# [Work request]
Restate the records that follow word for word. Omit the images.

[Opening Material for this exercise section]

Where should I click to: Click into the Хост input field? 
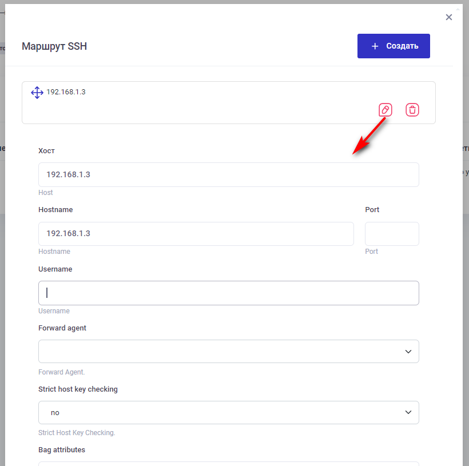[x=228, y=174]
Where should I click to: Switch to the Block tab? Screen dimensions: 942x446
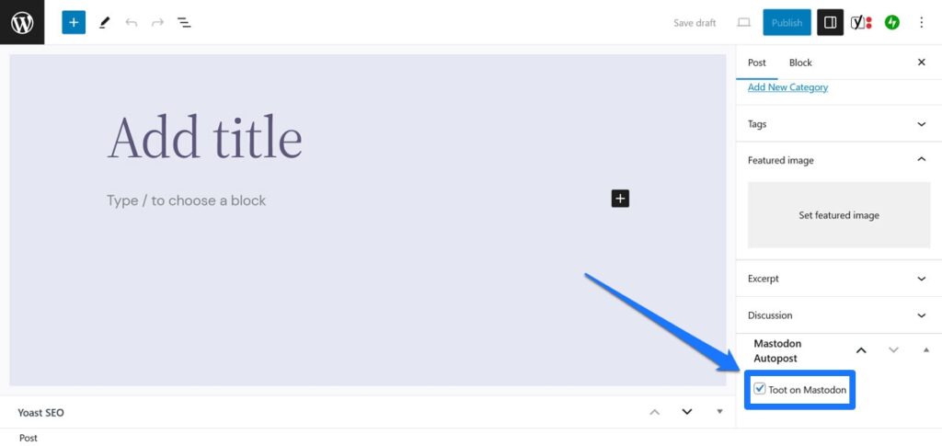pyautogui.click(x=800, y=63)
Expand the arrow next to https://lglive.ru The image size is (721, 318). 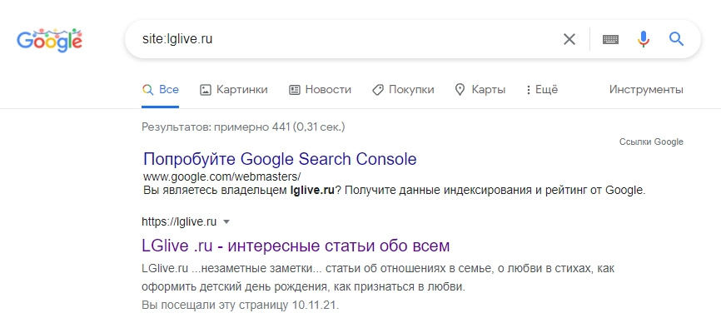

[Closing Material for this exercise section]

# [Exercise response]
Where should I click to: Click into the Хост input field? 
[x=228, y=174]
Where should I click to: Switch to the Block tab? Screen dimensions: 942x446
pyautogui.click(x=800, y=63)
Expand the arrow next to https://lglive.ru The image size is (721, 318). 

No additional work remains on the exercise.